Required action => Would you return exactly the lines running from the one with "Where should I" to the bottom of the listing below, and no others?

★ ★ ★ ★ ★

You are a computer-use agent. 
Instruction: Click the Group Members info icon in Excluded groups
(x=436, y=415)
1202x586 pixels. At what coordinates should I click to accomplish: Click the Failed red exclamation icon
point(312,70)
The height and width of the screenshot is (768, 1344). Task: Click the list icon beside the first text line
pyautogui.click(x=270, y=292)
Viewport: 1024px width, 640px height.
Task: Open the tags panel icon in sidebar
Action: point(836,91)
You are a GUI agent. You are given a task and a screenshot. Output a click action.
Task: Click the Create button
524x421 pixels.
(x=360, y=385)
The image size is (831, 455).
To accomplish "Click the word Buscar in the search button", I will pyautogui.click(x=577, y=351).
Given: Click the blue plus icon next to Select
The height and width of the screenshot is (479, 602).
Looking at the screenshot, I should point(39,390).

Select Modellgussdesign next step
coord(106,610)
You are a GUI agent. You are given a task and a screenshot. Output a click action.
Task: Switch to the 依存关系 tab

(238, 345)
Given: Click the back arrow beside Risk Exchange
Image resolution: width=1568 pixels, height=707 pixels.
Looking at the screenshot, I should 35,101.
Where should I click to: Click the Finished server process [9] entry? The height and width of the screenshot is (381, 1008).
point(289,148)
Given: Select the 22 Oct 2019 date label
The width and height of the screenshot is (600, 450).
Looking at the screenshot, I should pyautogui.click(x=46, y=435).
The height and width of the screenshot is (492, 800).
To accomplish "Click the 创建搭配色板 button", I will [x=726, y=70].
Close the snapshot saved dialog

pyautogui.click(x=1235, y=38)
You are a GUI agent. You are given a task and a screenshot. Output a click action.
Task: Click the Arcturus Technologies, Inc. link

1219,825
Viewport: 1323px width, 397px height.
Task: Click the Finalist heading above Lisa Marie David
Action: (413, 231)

★ ★ ★ ★ ★

Exercise answer =>
Where should I click to: Click the Finished server process [9] entry? The height and width of the screenshot is (381, 1008).
point(289,148)
Given: Select the 22 Oct 2019 date label
The width and height of the screenshot is (600, 450).
Looking at the screenshot, I should pyautogui.click(x=46, y=435).
The height and width of the screenshot is (492, 800).
To accomplish "Click the 创建搭配色板 button", I will [x=726, y=70].
Close the snapshot saved dialog

pyautogui.click(x=1235, y=38)
You are a GUI agent. You are given a task and a screenshot. Output a click action.
Task: Click the Arcturus Technologies, Inc. link

1219,825
Viewport: 1323px width, 397px height.
Task: Click the Finalist heading above Lisa Marie David
Action: (413, 231)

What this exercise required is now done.